![]()
26
juin 2006
Les acteurs politiques non
étatiques peuvent être plus violents avec les populations civils
que les acteurs étatiques, particulièrement avec les femmes
Boutros Labaki
Il ne faut jamais oublier que
généralement ce qu’on appelle « terrorisme » est souvent une forme de
réaction d’un groupe faible contre l’oppression d’un groupe plus fort,
jouissant le plus souvent du pouvoir étatique. Dans ce sens, on a souvent
appelé le terrorisme « le canon du pauvre ».
Je ne dis toutefois pas cela pour justifier une quelconque forme de
violence pratiquée dans une lutte contre l’oppression.
Il ne faut pas oublier non plus que ce
que l’on appelle « terrorisme islamique » est un ensemble de groupes
et de mouvements aidés, au cours de la guerre froide, par les USA et par
l’Angleterre pour lutter contre « le communisme » et contre des
régimes anticoloniaux dans des pays musulmans du tiers-monde. Après la fin de
la guerre froide et par effet de boomerang, ces mouvements se sont retournés
contre leurs anciens sponsors.
Sans jamais oublier d’insister sur la
violence exercée par des acteurs étatiques contre des populations civiles, il
est clair qu’il faut , dans la conjoncture actuelle,
focaliser l’attention et mobiliser l’opinion publique contre les violences
commises par des acteurs non étatiques, qui sont les acteurs largement
majoritaires des violences contre les populations civiles. Citons quelques
exemples des divers continents : FARC, ELN et milices de droite en
Colombie, GIA et autres groupes islamistes Algérie, Chimères en Haïti, IRA, URC
en Irlande du Nord, ETA au Pays basque, UCKA au Kosovo, Salafistes,
Jihadistes, Quaïda en
Egypte, Jordanie, Liban, Syrie, Irak, Arabie Saoudite, Yémen et Somalie,
milices diverses en Irak, PKK dans le Kurdistan de Turquie, groupes hindouistes
armés et violents dans toute l’Inde, Talibans en Afghanistan, groupes
islamistes et chrétiens armés et violents en Indonésie et aux Philippines,
divers groupes armés et violents au Timor oriental, groupes islamistes violents
en Thaïlande du sud, Armée de libération du Seigneur en Ouganda, Janjawid au Darfour (Soudan) et divers groupes ethnico-politiques en Côte d’Ivoire, milices ethniques dans
le delta du Niger (Nigeria) et dans l’Est du Congo, au Rwanda et au Burundi,
etc.
Les acteurs non étatiques sont souvent
pires que les acteurs étatiques dans les divers types de violences contre les
femmes, car ils n’ont pas même le minimum de contraintes juridiques que
pourraient avoir certains acteurs étatiques dans leurs comportements
répressifs.
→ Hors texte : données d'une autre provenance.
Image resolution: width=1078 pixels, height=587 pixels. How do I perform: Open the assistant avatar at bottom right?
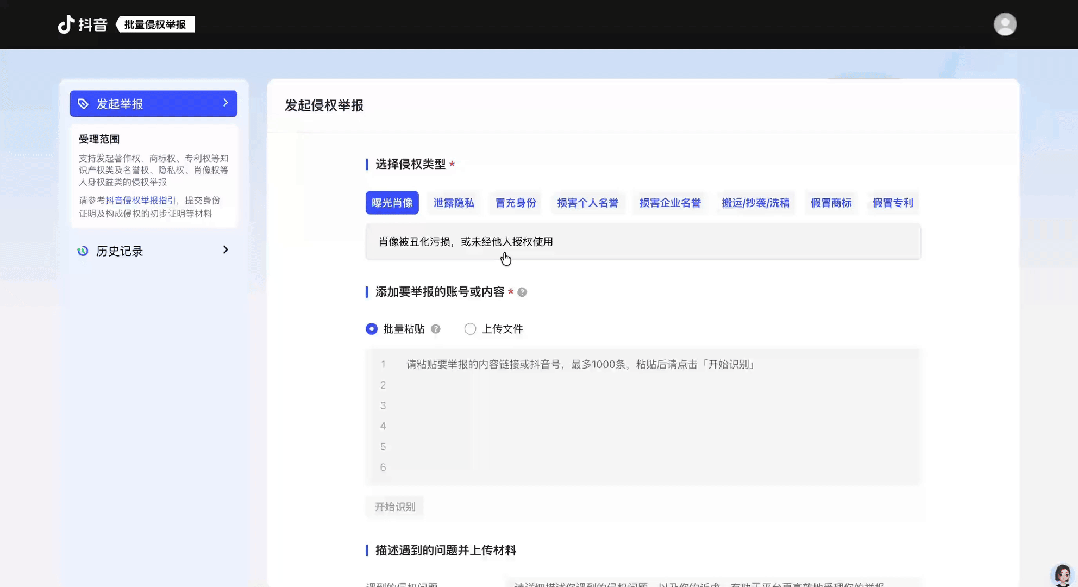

Alors que les acteurs violents non étatiques n’ont le plus souvent
aucune retenue dans l’exercice de la violence, en particulier contre les
femmes.
C’est pour toutes ces raisons qu’il
faut se lever systématiquement contre tous types de violence débridée exercée
contre les populations civiles en général, et féminines en particulier, par des
acteurs non étatiques. Ces violences étant justifiées par le fait que ces
acteurs se battent contre des régimes despotiques et corrompus.
Cela ne justifie en rien le fait que
ceux qui se battent contre ces régimes se comportent de la même manière que
leurs ennemis. Car, si jamais ils arrivent au pouvoir, ils pourraient avoir des
comportements en général plus répressifs que les régimes abattus.
Les exemples de l’histoire
contemporaine récente ne manquent pas dans ce sens :
Les Bolcheviques en Russie et dans le
reste de l’ex-bloc communiste, les
Castristes à Cuba, les Khomenistes en Iran, l’OLP au
Liban puis en Palestine, les Talibans en Afghanistan, les mouvements islamistes
d’opposition à Saddam et qui sont actuellement au pouvoir en Irak … La liste
risque malheureusement de s’allonger.
Boutros Labaki,
docteur en sciences économiques, Président de l’ILDES
(Institut Libanais de Développement économique et Social) ; Vice-président du Conseil pour le
Développement et la Reconstruction au Liban depuis 1991.